# EXERCISE:
Without including any pictures, write out the data below exactly.

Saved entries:
______________________________

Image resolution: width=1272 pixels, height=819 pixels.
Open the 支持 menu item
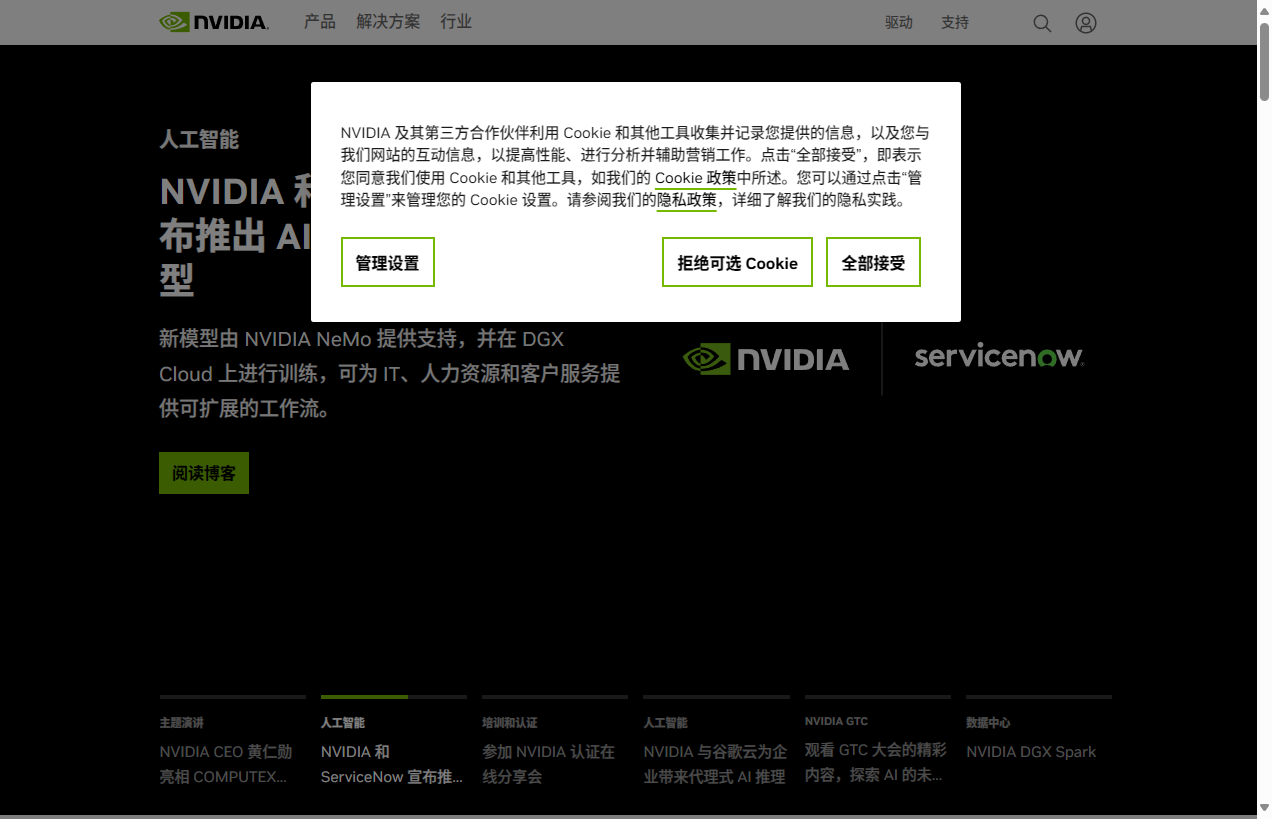click(955, 22)
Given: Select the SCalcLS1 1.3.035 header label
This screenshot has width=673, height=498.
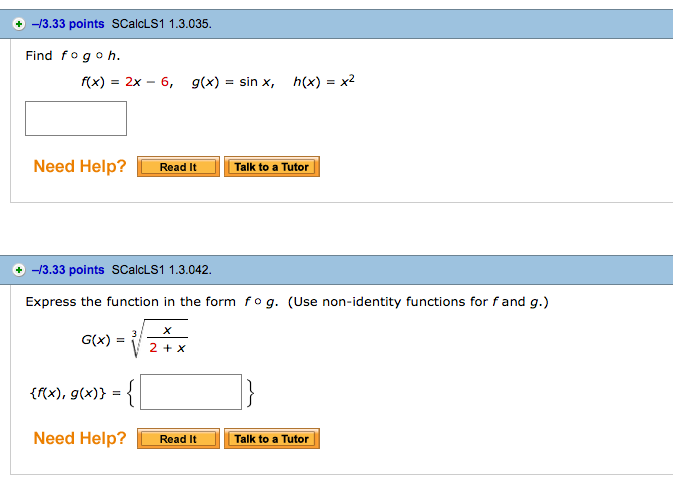Looking at the screenshot, I should 161,24.
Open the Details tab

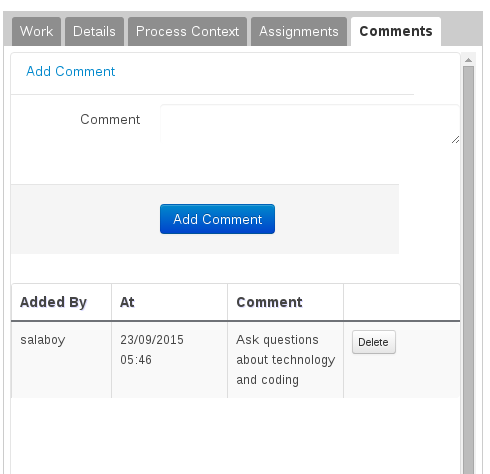(94, 31)
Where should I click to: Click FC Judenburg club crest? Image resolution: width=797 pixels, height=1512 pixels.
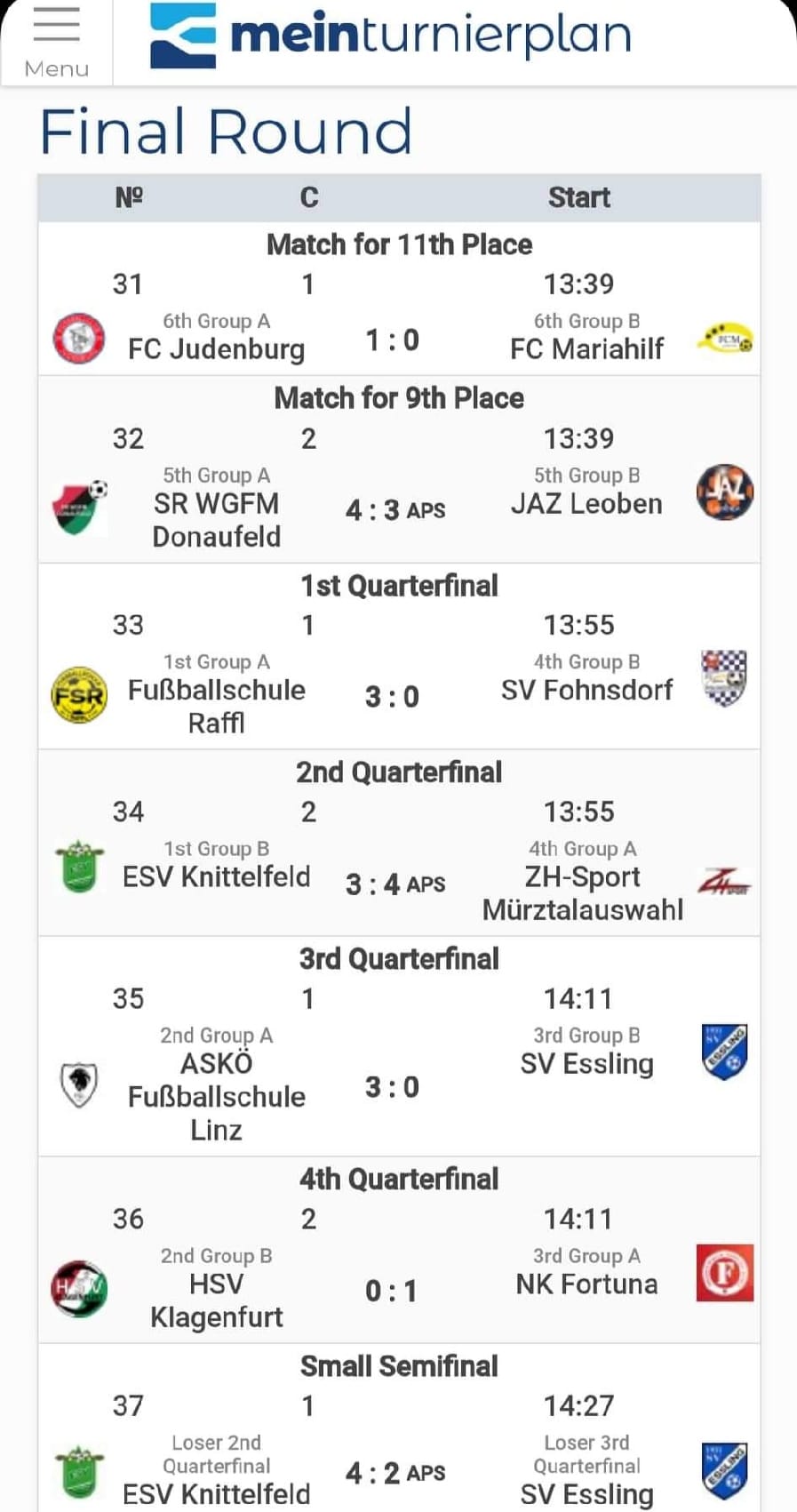pyautogui.click(x=79, y=339)
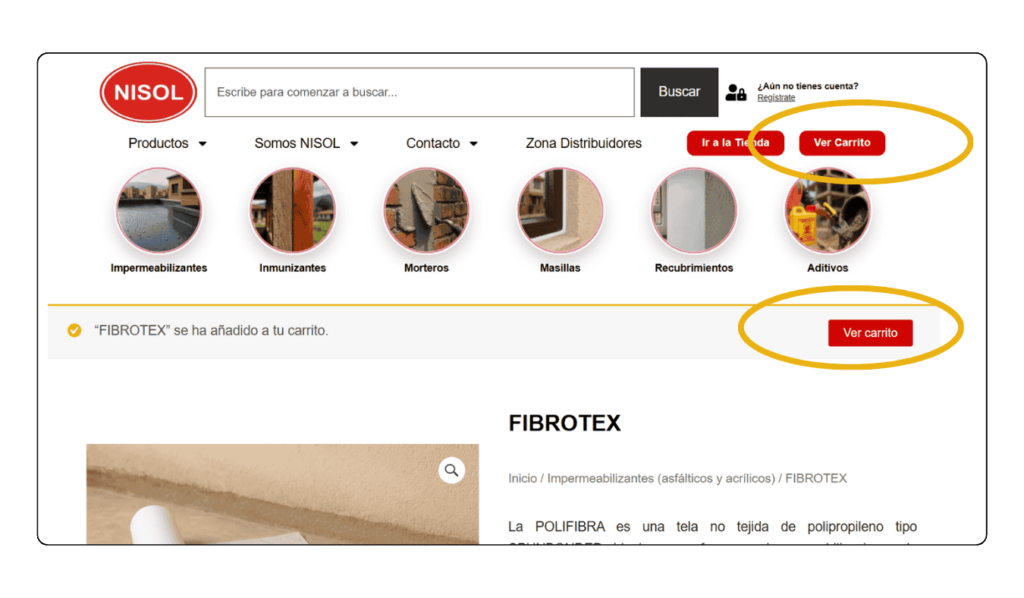The width and height of the screenshot is (1024, 598).
Task: Click the Buscar search button
Action: (x=679, y=92)
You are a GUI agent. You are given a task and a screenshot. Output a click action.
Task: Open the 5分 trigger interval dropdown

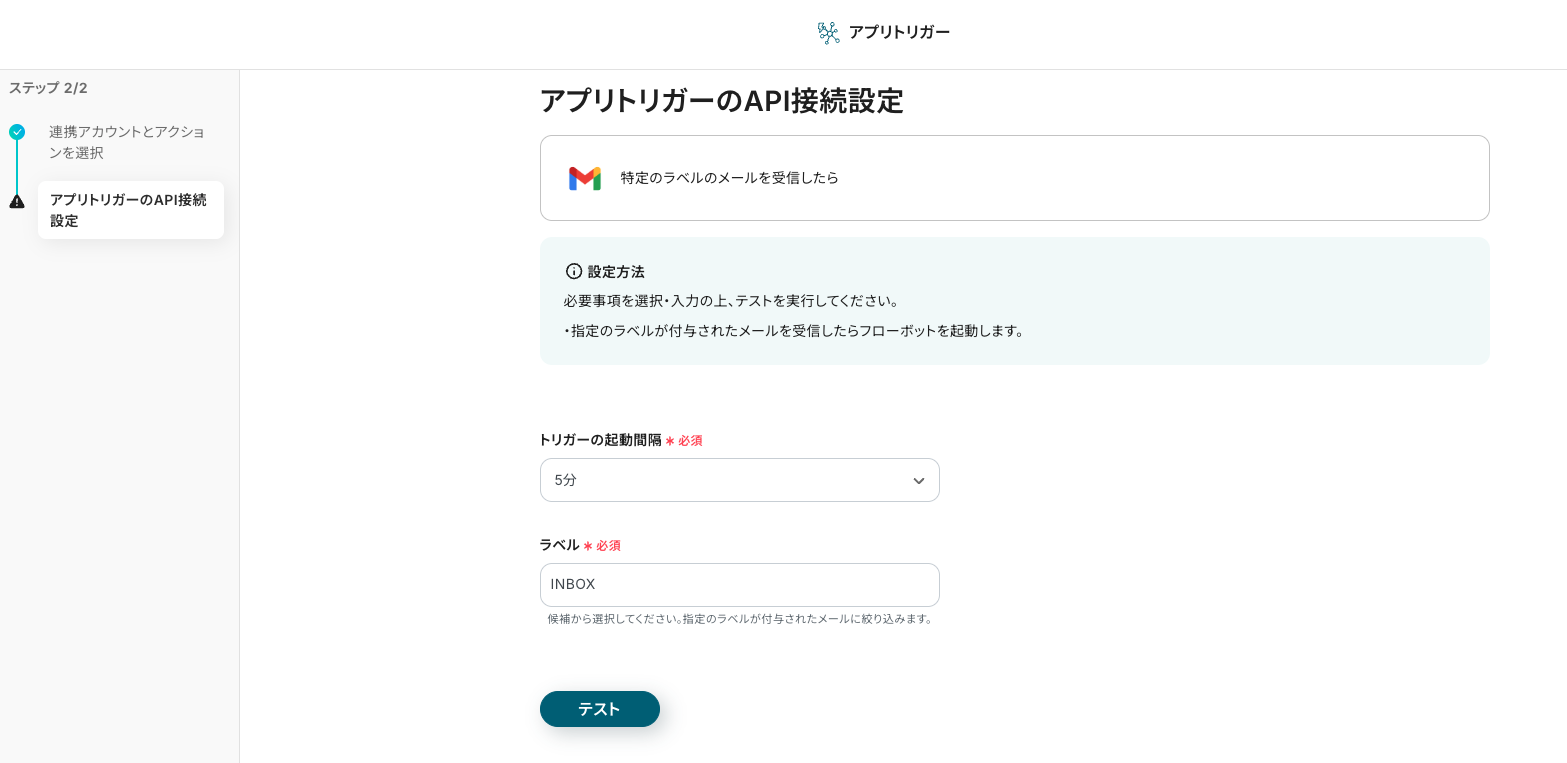point(739,480)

______________________________

# ANSWER SECTION:
Image resolution: width=1272 pixels, height=819 pixels.
Open the 支持 menu item
click(955, 22)
Given: Select the SCalcLS1 1.3.035 header label
This screenshot has width=673, height=498.
Looking at the screenshot, I should 161,24.
Open the Details tab

(94, 31)
Where should I click to: Click FC Judenburg club crest? Image resolution: width=797 pixels, height=1512 pixels.
pyautogui.click(x=79, y=339)
The width and height of the screenshot is (1024, 598).
Task: Click the Buscar search button
Action: (x=679, y=92)
You are a GUI agent. You are given a task and a screenshot. Output a click action.
Task: Open the 5分 trigger interval dropdown

point(739,480)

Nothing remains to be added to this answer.